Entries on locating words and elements
★ ★ ★

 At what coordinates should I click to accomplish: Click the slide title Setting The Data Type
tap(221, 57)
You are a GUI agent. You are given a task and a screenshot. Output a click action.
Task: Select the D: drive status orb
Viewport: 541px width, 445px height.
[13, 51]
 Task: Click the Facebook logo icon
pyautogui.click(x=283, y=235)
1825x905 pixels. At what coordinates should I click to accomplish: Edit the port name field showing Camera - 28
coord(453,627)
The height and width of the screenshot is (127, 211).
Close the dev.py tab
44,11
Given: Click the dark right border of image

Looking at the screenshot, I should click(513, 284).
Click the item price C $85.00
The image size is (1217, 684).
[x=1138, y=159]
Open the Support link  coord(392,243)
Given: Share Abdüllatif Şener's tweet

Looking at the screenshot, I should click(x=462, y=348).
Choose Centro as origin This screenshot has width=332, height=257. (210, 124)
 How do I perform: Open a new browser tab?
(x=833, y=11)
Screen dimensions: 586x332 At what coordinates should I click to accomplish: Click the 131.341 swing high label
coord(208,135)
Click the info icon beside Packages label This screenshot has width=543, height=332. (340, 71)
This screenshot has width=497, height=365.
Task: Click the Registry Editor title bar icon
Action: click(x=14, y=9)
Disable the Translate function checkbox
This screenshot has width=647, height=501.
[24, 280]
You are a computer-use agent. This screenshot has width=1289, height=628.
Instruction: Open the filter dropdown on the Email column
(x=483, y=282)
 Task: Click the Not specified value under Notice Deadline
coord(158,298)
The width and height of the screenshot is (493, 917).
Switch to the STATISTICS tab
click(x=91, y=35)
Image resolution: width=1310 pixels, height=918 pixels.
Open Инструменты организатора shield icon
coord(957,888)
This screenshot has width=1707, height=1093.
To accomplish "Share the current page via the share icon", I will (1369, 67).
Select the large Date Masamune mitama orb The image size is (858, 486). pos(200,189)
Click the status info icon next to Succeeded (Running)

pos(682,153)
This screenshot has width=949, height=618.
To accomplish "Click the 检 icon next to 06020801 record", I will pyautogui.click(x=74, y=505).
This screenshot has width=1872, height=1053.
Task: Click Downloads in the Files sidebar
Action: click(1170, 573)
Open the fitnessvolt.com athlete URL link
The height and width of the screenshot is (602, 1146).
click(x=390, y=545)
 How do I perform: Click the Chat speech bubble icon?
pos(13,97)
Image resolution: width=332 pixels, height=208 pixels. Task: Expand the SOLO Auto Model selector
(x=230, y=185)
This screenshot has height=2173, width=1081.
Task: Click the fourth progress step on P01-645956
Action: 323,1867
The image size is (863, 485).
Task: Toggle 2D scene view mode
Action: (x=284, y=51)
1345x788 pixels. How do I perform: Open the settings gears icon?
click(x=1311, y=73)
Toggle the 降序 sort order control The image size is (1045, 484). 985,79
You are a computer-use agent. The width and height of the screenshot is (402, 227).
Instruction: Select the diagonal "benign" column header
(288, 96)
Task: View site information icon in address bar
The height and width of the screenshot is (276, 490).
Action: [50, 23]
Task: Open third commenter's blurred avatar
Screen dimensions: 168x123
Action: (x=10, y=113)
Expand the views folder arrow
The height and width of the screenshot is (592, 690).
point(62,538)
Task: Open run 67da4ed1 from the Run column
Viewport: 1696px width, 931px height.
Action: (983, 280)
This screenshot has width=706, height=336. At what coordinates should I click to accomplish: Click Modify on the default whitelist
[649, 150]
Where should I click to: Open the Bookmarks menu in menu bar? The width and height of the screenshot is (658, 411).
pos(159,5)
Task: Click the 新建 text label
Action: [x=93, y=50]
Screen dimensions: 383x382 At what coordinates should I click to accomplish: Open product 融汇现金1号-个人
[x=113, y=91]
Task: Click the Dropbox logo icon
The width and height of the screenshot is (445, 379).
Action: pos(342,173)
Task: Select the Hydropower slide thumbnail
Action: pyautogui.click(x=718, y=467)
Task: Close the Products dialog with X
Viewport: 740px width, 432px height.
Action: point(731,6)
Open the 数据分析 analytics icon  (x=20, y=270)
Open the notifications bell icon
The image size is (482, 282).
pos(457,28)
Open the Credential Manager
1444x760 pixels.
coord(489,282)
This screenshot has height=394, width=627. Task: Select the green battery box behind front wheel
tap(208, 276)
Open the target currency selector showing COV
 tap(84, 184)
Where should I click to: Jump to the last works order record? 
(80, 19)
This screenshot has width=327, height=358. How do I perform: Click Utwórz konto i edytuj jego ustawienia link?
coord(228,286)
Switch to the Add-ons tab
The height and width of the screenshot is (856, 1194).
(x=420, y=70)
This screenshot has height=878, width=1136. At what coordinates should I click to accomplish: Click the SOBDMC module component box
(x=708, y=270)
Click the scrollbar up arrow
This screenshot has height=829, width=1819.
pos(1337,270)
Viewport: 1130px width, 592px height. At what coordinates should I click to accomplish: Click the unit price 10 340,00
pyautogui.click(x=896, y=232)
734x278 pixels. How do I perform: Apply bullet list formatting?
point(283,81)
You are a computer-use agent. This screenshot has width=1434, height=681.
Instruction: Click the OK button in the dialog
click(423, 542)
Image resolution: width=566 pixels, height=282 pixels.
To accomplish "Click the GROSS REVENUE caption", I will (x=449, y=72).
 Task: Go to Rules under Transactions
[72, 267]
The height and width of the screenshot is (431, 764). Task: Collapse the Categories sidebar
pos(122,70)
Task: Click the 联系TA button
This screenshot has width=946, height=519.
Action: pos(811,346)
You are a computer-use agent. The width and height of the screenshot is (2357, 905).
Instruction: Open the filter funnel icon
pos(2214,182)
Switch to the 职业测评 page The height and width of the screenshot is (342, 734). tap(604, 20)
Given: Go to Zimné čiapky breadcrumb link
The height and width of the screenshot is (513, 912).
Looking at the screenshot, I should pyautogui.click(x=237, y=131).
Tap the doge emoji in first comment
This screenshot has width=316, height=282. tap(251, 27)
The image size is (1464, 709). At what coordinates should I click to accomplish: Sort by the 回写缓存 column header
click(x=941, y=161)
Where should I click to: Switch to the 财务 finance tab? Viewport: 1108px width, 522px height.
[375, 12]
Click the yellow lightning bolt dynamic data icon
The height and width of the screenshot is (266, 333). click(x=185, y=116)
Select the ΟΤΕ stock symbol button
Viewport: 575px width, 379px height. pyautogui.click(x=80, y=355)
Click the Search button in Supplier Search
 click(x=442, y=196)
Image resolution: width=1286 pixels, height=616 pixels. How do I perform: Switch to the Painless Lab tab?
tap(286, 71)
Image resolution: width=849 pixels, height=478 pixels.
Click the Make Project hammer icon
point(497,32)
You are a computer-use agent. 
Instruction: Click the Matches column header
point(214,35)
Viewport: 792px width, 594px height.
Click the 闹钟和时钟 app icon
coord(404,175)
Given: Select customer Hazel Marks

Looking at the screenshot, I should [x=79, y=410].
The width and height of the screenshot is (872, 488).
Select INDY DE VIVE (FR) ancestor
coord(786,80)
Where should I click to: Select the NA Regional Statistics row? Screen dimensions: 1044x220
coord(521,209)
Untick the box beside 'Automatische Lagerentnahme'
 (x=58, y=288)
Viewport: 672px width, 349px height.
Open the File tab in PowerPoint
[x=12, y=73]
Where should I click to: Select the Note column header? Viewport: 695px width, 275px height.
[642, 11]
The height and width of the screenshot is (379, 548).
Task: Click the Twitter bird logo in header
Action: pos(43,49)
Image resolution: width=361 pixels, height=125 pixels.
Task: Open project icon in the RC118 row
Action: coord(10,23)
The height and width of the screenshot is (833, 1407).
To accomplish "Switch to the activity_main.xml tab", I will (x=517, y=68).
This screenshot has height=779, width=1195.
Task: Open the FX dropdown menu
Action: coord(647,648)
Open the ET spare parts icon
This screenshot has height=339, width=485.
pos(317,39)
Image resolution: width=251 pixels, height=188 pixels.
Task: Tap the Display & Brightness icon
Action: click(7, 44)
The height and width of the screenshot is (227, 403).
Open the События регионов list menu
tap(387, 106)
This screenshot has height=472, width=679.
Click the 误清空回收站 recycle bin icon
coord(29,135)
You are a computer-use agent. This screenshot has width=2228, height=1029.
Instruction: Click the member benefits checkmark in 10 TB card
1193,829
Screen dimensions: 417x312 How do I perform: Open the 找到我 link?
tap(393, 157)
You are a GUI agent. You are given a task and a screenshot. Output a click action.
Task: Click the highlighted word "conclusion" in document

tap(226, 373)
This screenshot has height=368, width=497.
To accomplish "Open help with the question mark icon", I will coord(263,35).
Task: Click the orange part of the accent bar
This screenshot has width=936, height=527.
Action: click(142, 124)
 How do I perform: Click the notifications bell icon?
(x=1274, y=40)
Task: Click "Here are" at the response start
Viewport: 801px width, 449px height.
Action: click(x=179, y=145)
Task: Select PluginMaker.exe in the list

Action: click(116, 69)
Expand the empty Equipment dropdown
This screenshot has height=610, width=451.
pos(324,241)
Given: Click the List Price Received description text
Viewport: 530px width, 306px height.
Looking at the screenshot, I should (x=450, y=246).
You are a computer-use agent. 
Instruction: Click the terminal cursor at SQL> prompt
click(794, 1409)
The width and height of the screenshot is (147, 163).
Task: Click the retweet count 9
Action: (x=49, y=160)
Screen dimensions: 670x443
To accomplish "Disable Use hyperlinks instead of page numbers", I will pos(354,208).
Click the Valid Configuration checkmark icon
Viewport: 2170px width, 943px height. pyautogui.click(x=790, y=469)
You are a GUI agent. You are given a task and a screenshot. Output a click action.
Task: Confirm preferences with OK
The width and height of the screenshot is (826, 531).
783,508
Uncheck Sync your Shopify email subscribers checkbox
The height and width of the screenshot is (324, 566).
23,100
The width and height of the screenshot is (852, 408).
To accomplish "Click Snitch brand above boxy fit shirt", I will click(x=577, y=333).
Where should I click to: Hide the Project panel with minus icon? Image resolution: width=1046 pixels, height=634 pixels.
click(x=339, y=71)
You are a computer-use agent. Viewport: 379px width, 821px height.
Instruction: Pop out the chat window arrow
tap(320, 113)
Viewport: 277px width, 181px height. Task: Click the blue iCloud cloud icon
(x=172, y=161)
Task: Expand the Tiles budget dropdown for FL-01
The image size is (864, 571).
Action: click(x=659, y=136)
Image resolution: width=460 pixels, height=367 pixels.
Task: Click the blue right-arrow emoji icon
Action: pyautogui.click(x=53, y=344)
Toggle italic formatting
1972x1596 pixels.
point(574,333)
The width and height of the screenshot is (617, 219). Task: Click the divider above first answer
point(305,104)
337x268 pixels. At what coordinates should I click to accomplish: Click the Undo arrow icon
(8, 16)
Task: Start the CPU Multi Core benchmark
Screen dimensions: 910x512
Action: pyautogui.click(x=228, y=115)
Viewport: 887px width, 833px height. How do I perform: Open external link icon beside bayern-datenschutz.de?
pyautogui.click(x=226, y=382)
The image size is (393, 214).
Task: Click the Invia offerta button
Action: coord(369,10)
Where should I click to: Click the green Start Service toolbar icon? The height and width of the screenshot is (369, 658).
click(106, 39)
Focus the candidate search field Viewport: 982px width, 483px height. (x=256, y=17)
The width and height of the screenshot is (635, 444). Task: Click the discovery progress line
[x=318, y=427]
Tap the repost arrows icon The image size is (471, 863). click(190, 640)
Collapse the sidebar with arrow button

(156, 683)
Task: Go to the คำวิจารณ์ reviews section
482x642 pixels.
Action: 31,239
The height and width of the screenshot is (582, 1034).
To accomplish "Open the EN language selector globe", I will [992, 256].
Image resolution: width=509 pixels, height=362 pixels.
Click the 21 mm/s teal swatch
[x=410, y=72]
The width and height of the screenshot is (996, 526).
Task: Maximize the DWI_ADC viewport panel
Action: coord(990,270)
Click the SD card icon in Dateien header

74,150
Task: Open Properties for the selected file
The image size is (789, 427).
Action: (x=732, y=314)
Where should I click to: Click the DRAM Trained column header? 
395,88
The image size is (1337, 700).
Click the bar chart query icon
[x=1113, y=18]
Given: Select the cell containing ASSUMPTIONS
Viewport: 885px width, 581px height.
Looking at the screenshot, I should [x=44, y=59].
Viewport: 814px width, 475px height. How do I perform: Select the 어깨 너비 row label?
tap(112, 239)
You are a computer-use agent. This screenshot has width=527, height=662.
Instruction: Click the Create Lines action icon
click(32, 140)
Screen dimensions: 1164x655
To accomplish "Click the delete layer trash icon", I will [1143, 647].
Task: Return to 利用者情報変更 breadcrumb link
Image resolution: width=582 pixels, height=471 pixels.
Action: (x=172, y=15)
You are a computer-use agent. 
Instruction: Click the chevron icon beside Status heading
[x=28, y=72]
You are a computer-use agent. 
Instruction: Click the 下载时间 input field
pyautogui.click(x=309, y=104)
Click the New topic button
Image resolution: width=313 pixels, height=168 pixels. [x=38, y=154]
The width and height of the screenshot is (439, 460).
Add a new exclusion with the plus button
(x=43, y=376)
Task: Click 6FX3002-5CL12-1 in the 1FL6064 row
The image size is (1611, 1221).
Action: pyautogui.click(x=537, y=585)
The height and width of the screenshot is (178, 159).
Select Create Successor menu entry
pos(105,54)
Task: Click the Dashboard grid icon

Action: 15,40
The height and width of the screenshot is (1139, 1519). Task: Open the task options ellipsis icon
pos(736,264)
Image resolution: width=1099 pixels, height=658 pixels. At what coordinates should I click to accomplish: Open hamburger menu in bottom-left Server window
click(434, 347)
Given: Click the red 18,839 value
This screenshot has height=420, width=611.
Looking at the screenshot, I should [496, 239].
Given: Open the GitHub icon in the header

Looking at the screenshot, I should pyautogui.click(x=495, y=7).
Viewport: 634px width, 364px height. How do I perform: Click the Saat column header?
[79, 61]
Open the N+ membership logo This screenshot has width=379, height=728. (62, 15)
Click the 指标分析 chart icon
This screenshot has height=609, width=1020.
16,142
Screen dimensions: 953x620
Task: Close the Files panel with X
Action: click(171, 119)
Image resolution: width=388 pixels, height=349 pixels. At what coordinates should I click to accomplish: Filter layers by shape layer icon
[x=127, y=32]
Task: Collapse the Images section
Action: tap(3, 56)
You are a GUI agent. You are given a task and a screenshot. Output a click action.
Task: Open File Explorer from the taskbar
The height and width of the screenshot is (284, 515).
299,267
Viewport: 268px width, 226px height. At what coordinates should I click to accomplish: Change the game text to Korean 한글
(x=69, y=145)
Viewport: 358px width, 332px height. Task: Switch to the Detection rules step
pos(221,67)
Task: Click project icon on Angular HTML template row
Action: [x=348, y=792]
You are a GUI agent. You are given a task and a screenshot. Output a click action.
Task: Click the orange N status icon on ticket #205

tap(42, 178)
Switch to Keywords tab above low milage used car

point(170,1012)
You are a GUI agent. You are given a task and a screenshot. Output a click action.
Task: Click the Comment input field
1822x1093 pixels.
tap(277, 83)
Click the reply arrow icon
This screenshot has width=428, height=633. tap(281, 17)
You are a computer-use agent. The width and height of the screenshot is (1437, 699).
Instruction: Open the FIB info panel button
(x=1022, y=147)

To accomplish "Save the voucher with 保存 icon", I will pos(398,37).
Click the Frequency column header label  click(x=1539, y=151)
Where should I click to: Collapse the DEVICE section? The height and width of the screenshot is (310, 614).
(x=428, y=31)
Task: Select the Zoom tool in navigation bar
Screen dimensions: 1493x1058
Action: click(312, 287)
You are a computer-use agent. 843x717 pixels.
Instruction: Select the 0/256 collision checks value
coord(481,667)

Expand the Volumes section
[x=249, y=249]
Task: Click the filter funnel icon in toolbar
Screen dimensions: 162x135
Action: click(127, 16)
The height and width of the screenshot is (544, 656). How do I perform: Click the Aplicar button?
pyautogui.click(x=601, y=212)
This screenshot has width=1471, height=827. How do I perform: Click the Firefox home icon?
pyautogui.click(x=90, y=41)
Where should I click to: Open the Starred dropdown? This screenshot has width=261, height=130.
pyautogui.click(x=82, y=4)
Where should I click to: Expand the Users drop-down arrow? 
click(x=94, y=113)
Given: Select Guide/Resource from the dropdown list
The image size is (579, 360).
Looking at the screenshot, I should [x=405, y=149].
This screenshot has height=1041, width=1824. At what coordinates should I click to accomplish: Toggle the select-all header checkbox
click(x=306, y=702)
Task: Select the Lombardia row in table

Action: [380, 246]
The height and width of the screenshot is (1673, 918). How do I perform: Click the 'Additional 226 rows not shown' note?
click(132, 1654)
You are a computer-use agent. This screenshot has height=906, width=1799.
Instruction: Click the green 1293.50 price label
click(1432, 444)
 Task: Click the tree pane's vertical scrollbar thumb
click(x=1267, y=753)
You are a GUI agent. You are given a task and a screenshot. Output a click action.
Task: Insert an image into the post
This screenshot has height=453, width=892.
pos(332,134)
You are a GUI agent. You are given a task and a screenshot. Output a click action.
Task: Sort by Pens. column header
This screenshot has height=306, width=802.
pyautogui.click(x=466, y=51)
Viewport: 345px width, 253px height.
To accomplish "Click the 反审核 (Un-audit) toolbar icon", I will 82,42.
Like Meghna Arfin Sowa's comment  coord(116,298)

★ ★ ★

#### PROBLEM DESCRIPTION:
Revise the records starting with the line containing "Task: Go to Rules under Transactions" and going on through the line containing "Switch to the 职业测评", replacing "Categories" with "Tags" and changing nothing else. Give only those lines.

#### ANSWER FOR THE TASK:
 Task: Go to Rules under Transactions
[72, 267]
The height and width of the screenshot is (431, 764). Task: Collapse the Tags sidebar
pos(122,70)
Task: Click the 联系TA button
This screenshot has width=946, height=519.
Action: pos(811,346)
You are a computer-use agent. The width and height of the screenshot is (2357, 905).
Instruction: Open the filter funnel icon
pos(2214,182)
Switch to the 职业测评 page The height and width of the screenshot is (342, 734). tap(604, 20)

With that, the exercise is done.